ASSIGNMENT:
Extend the article on the asteroid 1010 Marlene, picking up right after its final sentence.

TEXT EXCERPT:
___

Orbital characteristics
- Epoch 4 September 2017 (JD 2458000.5)
- Uncertainty parameter 0
- Observation arc: 113.61 yr (41,495 days)
- Aphelion: 3.2329 AU
- Perihelion: 2.6278 AU
- Semi-major axis: 2.9303 AU
- Eccentricity: 0.1033
- Orbital period (sidereal): 5.02 yr (1,832 days)
- Mean anomaly: 265.92°
- Mean motion: 0° 11^{m} 47.4^{s} / day
- Inclination: 3.9070°
- Longitude of ascending node: 98.747°
- Argument of perihelion: 279.74°

Physical characteristics
- Dimensions: 43.38 km (derived) 43.47±1.1 km 46.37±0.51 km 46.876±0.165 km 47.07±0.75 km 49.74±17.50 km 51.085±0.156 km
- Synodic rotation period: 29.0±0.4 h 31.06±0.02 h 31.0651±0.0005 h 31.066±0.005 h
- Geometric albedo: 0.03±0.02 0.0468±0.0119 0.047±0.007 0.0540 (derived) 0.056±0.002 0.0647±0.003
- Spectral type: C
- Absolute magnitude (H): 10.40 · 10.60 · 10.7

= 1010 Marlene =

Main-belt asteroid

1010 Marlene (prov. designation: or ) is a carbonaceous background asteroid from the outer regions of the asteroid belt, approximately 47 kilometers in diameter. It was discovered on 12 November 1923, by astronomer Karl Reinmuth at the Heidelberg-Königstuhl State Observatory in southwest Germany. The asteroid was named after German actress and singer Marlene Dietrich.

== Classification and orbit ==

Marlene is not a member of any known asteroid family. It orbits the Sun in the outer main-belt at a distance of 2.6–3.2 AU once every 5.02 years (1,832 days). Its orbit has an eccentricity of 0.10 and an inclination of 4° with respect to the ecliptic.

The asteroid was first identified as at the discovering observatory in October 1903. The body's observation arc begins at Heidelberg in January 1924, more than two months after its official discovery observation.

== Naming ==

This minor planet was named after German-born Marlene Dietrich (1901–1992), actor, singer and high-profile entertainer during World War II. The name was proposed by astronomer Gustav Stracke. The official naming citation was mentioned in The Names of the Minor Planets by Paul Herget in 1955 (H 97).

___

(Data excerpts)
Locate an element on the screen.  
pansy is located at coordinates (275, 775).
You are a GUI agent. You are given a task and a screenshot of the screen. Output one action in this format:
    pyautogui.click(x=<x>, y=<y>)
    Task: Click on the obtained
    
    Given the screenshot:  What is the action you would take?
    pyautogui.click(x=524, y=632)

___

EXERCISE RESULT:
== Physical characteristics ==

Marlene is an assumed carbonaceous C-type asteroid.

=== Rotation period ===

Photometric measurements of Marlene – made by American astronomer Brian Warner at the Palmer Divide Observatory (716), Colorado, in February 2005 – showed a lightcurve with a longer-than average rotation period of 31.06±0.02 hours and a brightness variation of 0.32±0.02 in magnitude (U=2+). Most asteroids have periods shorter than 20 hours.

Another lightcurve, obtained by French amateur astronomer René Roy, gave a period of 29.0 hours and an amplitude of 0.17 magnitude (U=2).

=== Spin axis ===

In 2013 and 2016, an international study modeled a lightcurve with a concurring period of 31.0651 and 31.066 hours, respectively. The study also determined two spin axis of (299.0°, 42.0°) and (106.0°, 47.0°) in ecliptic coordinates (λ, β) (U=n.a.).

=== Diameter and albedo ===

According to the surveys carried out by the Infrared Astronomical Satellite IRAS, the Japanese Akari satellite and the NEOWISE mission of NASA's Wide-field Infrared Survey Explorer, Marlene measures between 43.47 and 51.085 kilometers in diameter and its surface has an albedo between 0.03 and 0.0647.

The Collaborative Asteroid Lightcurve Link derives an albedo of 0.054 and a diameter of 43.38 kilometers based on an absolute magnitude of 10.6.